* _What to do_
Reproduce the records below in full, changing each occurrence of "GUI agent" to "GUI assistant" and leaving every other character as it is.

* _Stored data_
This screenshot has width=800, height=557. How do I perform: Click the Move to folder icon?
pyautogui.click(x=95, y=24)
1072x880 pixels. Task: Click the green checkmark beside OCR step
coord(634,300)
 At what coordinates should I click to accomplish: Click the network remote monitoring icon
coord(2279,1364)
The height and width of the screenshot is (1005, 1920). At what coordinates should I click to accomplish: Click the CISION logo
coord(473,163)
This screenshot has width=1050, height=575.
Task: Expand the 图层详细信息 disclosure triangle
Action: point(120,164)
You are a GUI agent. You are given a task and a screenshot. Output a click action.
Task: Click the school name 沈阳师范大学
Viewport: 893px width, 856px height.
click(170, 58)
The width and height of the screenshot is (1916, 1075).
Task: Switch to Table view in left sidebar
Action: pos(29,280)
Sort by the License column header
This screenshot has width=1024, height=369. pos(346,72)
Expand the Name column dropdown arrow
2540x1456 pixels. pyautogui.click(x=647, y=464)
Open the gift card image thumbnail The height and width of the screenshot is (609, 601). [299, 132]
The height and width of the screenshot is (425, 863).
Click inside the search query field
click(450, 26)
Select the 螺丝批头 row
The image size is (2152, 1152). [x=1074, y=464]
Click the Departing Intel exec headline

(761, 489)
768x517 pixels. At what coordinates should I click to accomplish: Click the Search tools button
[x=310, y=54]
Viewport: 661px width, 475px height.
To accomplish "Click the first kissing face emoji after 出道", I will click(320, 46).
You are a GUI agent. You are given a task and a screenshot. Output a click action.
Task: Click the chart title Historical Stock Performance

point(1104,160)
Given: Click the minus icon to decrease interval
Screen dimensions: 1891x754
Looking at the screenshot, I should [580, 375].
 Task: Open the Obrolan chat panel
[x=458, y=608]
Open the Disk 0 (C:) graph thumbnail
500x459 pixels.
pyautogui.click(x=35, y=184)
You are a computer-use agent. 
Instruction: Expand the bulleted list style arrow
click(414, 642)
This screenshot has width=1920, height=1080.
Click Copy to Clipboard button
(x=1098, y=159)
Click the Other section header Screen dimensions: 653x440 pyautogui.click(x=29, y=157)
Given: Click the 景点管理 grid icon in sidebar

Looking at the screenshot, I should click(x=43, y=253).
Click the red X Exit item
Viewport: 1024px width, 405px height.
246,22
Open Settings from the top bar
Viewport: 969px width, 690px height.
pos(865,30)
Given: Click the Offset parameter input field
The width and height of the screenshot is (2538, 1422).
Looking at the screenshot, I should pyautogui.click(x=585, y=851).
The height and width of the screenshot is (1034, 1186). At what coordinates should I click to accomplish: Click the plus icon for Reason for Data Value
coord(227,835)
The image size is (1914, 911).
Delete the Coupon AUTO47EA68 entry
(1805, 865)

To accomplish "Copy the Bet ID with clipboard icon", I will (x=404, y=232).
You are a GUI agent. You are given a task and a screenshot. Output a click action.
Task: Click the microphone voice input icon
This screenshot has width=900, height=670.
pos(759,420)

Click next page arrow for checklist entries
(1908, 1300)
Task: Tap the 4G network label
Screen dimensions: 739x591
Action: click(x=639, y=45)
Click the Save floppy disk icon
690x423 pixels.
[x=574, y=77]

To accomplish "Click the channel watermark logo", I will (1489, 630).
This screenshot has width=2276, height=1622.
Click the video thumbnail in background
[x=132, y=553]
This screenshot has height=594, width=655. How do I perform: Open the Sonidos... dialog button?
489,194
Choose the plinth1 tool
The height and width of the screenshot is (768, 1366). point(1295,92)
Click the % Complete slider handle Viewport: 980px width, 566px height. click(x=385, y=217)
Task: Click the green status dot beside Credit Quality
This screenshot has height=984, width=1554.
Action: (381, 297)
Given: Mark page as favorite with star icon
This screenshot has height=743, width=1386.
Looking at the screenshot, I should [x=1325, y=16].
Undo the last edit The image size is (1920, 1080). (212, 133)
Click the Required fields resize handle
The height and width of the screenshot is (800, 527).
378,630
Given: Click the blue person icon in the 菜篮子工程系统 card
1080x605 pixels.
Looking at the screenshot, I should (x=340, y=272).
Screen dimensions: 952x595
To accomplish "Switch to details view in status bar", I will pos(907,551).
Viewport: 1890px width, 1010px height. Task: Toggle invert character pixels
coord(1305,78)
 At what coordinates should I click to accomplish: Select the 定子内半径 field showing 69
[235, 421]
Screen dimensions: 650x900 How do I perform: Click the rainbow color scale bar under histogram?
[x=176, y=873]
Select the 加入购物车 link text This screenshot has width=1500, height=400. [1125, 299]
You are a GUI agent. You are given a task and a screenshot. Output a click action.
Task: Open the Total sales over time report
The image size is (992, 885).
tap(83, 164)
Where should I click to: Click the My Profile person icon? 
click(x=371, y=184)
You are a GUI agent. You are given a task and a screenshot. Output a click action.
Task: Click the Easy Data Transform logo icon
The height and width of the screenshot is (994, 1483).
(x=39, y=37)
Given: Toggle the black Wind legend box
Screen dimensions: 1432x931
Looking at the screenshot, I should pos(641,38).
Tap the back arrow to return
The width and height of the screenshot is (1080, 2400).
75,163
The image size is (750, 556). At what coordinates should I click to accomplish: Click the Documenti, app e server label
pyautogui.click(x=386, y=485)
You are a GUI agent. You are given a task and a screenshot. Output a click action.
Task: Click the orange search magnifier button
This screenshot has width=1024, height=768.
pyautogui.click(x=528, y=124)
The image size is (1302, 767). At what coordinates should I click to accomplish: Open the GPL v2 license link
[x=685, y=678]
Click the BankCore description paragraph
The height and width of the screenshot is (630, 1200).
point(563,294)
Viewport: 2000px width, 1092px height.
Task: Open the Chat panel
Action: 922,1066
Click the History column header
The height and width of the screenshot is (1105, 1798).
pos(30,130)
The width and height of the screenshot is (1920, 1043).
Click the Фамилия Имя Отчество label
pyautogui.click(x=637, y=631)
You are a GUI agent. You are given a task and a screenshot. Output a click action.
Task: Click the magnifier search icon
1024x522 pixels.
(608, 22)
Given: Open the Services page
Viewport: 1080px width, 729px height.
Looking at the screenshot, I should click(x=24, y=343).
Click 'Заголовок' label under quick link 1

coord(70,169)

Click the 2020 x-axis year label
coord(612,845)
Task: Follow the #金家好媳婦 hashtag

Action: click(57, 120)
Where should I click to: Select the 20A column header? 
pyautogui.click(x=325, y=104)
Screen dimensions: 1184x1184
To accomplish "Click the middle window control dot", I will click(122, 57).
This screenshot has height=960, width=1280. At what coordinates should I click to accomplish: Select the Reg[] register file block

* _Expected answer_
This screenshot has width=800, height=557. How do I perform: Click the Move to folder icon?
pyautogui.click(x=95, y=24)
1072x880 pixels. Task: Click the green checkmark beside OCR step
coord(634,300)
 At what coordinates should I click to accomplish: Click the network remote monitoring icon
coord(2279,1364)
The height and width of the screenshot is (1005, 1920). At what coordinates should I click to accomplish: Click the CISION logo
coord(473,163)
This screenshot has width=1050, height=575.
Task: Expand the 图层详细信息 disclosure triangle
Action: point(120,164)
You are a GUI assistant. You are given a task and a screenshot. Output a click action.
Task: Click the school name 沈阳师范大学
Viewport: 893px width, 856px height.
click(170, 58)
The width and height of the screenshot is (1916, 1075).
Task: Switch to Table view in left sidebar
Action: pos(29,280)
Sort by the License column header
This screenshot has width=1024, height=369. pos(346,72)
Expand the Name column dropdown arrow
2540x1456 pixels. pyautogui.click(x=647, y=464)
Open the gift card image thumbnail The height and width of the screenshot is (609, 601). [299, 132]
The height and width of the screenshot is (425, 863).
Click inside the search query field
click(450, 26)
Select the 螺丝批头 row
The image size is (2152, 1152). [x=1074, y=464]
Click the Departing Intel exec headline

(761, 489)
768x517 pixels. At what coordinates should I click to accomplish: Click the Search tools button
[x=310, y=54]
Viewport: 661px width, 475px height.
To accomplish "Click the first kissing face emoji after 出道", I will click(320, 46).
You are a GUI assistant. You are given a task and a screenshot. Output a click action.
Task: Click the chart title Historical Stock Performance

point(1104,160)
Given: Click the minus icon to decrease interval
Screen dimensions: 1891x754
Looking at the screenshot, I should [580, 375].
 Task: Open the Obrolan chat panel
[x=458, y=608]
Open the Disk 0 (C:) graph thumbnail
500x459 pixels.
pyautogui.click(x=35, y=184)
You are a computer-use agent. 
Instruction: Expand the bulleted list style arrow
click(414, 642)
This screenshot has width=1920, height=1080.
Click Copy to Clipboard button
(x=1098, y=159)
Click the Other section header Screen dimensions: 653x440 pyautogui.click(x=29, y=157)
Given: Click the 景点管理 grid icon in sidebar

Looking at the screenshot, I should click(x=43, y=253).
Click the red X Exit item
Viewport: 1024px width, 405px height.
246,22
Open Settings from the top bar
Viewport: 969px width, 690px height.
pos(865,30)
Given: Click the Offset parameter input field
The width and height of the screenshot is (2538, 1422).
Looking at the screenshot, I should pyautogui.click(x=585, y=851).
The height and width of the screenshot is (1034, 1186). At what coordinates should I click to accomplish: Click the plus icon for Reason for Data Value
coord(227,835)
The image size is (1914, 911).
Delete the Coupon AUTO47EA68 entry
(1805, 865)

To accomplish "Copy the Bet ID with clipboard icon", I will (x=404, y=232).
You are a GUI assistant. You are given a task and a screenshot. Output a click action.
Task: Click the microphone voice input icon
This screenshot has width=900, height=670.
pos(759,420)

Click next page arrow for checklist entries
(1908, 1300)
Task: Tap the 4G network label
Screen dimensions: 739x591
Action: click(x=639, y=45)
Click the Save floppy disk icon
690x423 pixels.
[x=574, y=77]

To accomplish "Click the channel watermark logo", I will (1489, 630).
This screenshot has width=2276, height=1622.
Click the video thumbnail in background
[x=132, y=553]
This screenshot has height=594, width=655. How do I perform: Open the Sonidos... dialog button?
489,194
Choose the plinth1 tool
The height and width of the screenshot is (768, 1366). point(1295,92)
Click the % Complete slider handle Viewport: 980px width, 566px height. click(x=385, y=217)
Task: Click the green status dot beside Credit Quality
This screenshot has height=984, width=1554.
Action: (381, 297)
Given: Mark page as favorite with star icon
This screenshot has height=743, width=1386.
Looking at the screenshot, I should [x=1325, y=16].
Undo the last edit The image size is (1920, 1080). (212, 133)
Click the Required fields resize handle
The height and width of the screenshot is (800, 527).
378,630
Given: Click the blue person icon in the 菜篮子工程系统 card
1080x605 pixels.
Looking at the screenshot, I should (x=340, y=272).
Screen dimensions: 952x595
To accomplish "Switch to details view in status bar", I will pos(907,551).
Viewport: 1890px width, 1010px height. Task: Toggle invert character pixels
coord(1305,78)
 At what coordinates should I click to accomplish: Select the 定子内半径 field showing 69
[235, 421]
Screen dimensions: 650x900 How do I perform: Click the rainbow color scale bar under histogram?
[x=176, y=873]
Select the 加入购物车 link text This screenshot has width=1500, height=400. [1125, 299]
You are a GUI assistant. You are given a task and a screenshot. Output a click action.
Task: Open the Total sales over time report
The image size is (992, 885).
tap(83, 164)
Where should I click to: Click the My Profile person icon? 
click(x=371, y=184)
You are a GUI assistant. You are given a task and a screenshot. Output a click action.
Task: Click the Easy Data Transform logo icon
The height and width of the screenshot is (994, 1483).
(x=39, y=37)
Given: Toggle the black Wind legend box
Screen dimensions: 1432x931
Looking at the screenshot, I should pos(641,38).
Tap the back arrow to return
The width and height of the screenshot is (1080, 2400).
75,163
The image size is (750, 556). At what coordinates should I click to accomplish: Click the Documenti, app e server label
pyautogui.click(x=386, y=485)
You are a GUI assistant. You are given a task and a screenshot. Output a click action.
Task: Click the orange search magnifier button
This screenshot has width=1024, height=768.
pyautogui.click(x=528, y=124)
The image size is (1302, 767). At what coordinates should I click to accomplish: Open the GPL v2 license link
[x=685, y=678]
Click the BankCore description paragraph
The height and width of the screenshot is (630, 1200).
point(563,294)
Viewport: 2000px width, 1092px height.
Task: Open the Chat panel
Action: 922,1066
Click the History column header
The height and width of the screenshot is (1105, 1798).
pos(30,130)
The width and height of the screenshot is (1920, 1043).
Click the Фамилия Имя Отчество label
pyautogui.click(x=637, y=631)
You are a GUI assistant. You are given a task and a screenshot. Output a click action.
Task: Click the magnifier search icon
1024x522 pixels.
(608, 22)
Given: Open the Services page
Viewport: 1080px width, 729px height.
Looking at the screenshot, I should click(x=24, y=343).
Click 'Заголовок' label under quick link 1

coord(70,169)

Click the 2020 x-axis year label
coord(612,845)
Task: Follow the #金家好媳婦 hashtag

Action: click(57, 120)
Where should I click to: Select the 20A column header? 
pyautogui.click(x=325, y=104)
Screen dimensions: 1184x1184
To accomplish "Click the middle window control dot", I will click(122, 57).
This screenshot has height=960, width=1280. At what coordinates should I click to accomplish: Select the Reg[] register file block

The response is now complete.